やることは変わらないのだと意識したそのとき、
「う……」
僅かに呻く声がして、イユははっとベッドを見やった。
「シェル?」
食べていた菓子パンを横において、シェルへと駆けつける。
「……ねぇちゃん?」
包帯の先から漏れたかすれ声に、イユの心臓が跳ねた。
「目、覚めたのね」
シェルは返事をしなかった。出来なかったのだろう。意識が既に微睡んでいるようであった。

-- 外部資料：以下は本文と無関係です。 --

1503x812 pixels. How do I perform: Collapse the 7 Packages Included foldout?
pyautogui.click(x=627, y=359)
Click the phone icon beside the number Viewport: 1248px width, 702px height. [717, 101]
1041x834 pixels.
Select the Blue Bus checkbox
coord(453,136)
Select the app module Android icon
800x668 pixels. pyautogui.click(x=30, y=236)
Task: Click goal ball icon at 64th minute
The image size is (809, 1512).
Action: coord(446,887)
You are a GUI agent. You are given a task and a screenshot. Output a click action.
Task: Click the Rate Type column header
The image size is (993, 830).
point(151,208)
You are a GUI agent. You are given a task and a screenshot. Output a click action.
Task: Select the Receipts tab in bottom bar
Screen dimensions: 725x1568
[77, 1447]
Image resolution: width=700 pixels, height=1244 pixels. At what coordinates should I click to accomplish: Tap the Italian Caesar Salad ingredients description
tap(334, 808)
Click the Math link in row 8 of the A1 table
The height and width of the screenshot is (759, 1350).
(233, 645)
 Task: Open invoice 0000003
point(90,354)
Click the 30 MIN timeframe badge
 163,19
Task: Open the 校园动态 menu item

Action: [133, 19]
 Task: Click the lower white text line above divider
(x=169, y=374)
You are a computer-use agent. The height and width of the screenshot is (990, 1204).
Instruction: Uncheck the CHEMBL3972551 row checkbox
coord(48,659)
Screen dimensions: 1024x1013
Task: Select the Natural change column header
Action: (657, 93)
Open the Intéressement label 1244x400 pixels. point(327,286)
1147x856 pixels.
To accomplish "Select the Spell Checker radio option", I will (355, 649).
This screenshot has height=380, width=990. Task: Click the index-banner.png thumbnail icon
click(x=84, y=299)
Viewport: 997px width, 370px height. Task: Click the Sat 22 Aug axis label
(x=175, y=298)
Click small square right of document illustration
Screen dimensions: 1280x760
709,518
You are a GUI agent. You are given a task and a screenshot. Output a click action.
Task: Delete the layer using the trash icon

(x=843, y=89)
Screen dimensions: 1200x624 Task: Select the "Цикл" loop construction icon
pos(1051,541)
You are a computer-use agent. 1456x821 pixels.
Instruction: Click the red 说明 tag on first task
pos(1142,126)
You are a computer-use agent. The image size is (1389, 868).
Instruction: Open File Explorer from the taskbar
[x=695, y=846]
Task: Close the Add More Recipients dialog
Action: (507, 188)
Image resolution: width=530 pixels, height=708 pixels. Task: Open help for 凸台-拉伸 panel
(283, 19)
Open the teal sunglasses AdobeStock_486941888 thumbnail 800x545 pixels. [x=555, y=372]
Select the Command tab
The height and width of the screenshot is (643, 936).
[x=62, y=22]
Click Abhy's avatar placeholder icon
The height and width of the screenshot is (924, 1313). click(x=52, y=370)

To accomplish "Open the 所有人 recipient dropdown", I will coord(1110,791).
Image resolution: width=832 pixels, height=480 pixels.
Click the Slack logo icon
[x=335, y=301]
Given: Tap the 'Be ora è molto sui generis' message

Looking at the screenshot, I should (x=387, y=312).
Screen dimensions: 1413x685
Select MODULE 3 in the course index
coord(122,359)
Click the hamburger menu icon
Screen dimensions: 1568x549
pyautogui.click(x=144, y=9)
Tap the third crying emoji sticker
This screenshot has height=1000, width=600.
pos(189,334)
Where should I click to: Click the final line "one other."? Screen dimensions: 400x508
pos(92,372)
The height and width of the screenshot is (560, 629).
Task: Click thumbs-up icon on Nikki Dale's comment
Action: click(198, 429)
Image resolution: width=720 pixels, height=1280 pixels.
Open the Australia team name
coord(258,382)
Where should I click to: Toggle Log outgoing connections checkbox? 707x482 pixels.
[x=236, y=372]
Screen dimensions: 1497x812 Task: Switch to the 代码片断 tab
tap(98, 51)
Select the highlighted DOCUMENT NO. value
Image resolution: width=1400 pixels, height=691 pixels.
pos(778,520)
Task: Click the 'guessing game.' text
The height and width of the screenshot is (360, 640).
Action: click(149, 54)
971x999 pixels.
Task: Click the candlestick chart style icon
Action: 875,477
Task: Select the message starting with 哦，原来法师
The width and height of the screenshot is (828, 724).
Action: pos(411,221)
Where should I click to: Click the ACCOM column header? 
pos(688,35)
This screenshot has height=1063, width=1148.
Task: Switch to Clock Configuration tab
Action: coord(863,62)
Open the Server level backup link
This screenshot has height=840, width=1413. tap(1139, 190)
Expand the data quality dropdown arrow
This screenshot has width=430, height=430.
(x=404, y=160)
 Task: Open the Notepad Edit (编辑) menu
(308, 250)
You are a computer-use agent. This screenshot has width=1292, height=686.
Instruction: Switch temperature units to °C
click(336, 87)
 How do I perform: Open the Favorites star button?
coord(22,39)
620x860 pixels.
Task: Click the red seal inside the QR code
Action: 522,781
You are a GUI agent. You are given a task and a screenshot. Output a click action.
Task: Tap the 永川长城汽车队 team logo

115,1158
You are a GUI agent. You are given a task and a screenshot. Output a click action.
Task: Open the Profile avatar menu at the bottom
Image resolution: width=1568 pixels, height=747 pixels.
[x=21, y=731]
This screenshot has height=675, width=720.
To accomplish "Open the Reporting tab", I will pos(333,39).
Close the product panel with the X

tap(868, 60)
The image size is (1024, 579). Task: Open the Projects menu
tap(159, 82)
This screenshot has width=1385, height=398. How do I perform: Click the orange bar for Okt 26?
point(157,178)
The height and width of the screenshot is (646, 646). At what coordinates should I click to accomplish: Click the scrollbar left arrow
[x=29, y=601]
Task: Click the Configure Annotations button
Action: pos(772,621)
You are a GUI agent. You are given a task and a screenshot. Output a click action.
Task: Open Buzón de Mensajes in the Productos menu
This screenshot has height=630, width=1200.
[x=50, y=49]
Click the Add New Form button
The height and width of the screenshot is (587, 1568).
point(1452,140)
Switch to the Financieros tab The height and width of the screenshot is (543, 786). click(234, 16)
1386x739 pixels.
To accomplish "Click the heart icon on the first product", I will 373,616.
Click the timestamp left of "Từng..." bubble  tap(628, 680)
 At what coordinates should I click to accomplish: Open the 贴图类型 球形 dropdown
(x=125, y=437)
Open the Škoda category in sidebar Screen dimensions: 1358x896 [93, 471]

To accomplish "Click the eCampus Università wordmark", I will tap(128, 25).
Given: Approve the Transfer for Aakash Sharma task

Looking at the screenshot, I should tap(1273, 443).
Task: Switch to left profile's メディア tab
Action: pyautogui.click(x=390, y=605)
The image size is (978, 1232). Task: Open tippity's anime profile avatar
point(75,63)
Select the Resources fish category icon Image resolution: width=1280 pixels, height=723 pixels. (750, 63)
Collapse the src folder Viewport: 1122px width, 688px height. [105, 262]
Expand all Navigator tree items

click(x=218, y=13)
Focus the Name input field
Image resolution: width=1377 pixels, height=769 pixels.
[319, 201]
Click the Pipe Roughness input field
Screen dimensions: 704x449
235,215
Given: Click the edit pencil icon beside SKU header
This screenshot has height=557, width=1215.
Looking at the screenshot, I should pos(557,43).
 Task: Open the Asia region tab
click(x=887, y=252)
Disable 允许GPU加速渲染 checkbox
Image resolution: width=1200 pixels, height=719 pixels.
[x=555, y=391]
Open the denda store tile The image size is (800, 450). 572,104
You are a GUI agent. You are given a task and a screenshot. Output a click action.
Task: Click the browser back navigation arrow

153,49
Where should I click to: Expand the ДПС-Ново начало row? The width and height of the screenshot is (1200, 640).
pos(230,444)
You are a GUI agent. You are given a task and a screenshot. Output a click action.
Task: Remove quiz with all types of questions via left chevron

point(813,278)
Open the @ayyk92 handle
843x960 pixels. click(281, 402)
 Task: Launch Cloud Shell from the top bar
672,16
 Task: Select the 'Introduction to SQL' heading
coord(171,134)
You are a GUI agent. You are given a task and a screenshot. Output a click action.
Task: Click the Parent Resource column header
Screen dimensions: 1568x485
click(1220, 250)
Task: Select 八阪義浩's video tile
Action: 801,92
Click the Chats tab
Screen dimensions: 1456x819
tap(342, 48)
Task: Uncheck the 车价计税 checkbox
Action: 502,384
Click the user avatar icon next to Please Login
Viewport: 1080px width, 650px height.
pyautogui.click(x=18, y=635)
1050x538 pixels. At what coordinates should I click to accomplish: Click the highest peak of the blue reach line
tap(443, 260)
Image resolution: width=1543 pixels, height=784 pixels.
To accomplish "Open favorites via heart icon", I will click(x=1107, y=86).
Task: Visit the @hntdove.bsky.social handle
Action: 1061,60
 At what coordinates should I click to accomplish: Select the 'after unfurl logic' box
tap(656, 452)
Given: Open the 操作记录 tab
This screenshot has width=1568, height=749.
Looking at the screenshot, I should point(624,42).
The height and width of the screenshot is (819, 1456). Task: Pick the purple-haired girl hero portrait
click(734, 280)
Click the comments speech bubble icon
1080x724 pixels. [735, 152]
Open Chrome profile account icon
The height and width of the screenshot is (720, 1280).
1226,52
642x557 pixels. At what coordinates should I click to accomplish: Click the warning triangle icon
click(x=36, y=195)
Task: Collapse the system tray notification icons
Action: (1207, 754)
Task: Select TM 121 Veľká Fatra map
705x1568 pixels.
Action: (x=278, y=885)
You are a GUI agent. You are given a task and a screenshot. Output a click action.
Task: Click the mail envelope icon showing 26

「そっか。イユはシェルが目を覚ましたのを見たの、まだ二回目か」
クルトが、イユに声を掛けてきた。
「一応、シェルも大体の事情は知っているよ。昨日はボクが工作しているときに物音で目が覚めたみたいだったから、少しだけ話したし」
「坑道で待っていたときにも目を覚ましたよ。すぐに意識がなくなっちゃったけど」
ラビリがそう付け加える。
まさか、ラビリまで目を覚ましたシェルをみていたとは思わなかった。
「ひょっとして、頻繁に目が覚めていたの?」
元の食事をしていた位置まで戻ると、菓子パンがなかった。
はっとして探すと、クルトのとなりにそれが置かれている。素早く抜き取りながら、イユはレパードの回答を貰う。
「どうもそうらしいな。俺も今が二回目だが、レッサも似たようなことを言っていた。だがまぁ、怪我人に無理をさせることはない。すぐに眠りにつくのは、それだけ回復を必要としているってことだろう」
菓子パンへと伸びる手を避けながら、イユは口のなかにそれを頬張って頷いた。
「そうね。休ませてあげましょう」
菓子パンが、口のなかで、カリカリと音を立てる。
「君たち、食べるか真面目な話をするか、どちらかにしなさい」
ラビリが、溜まりかねたように、そう説教をした。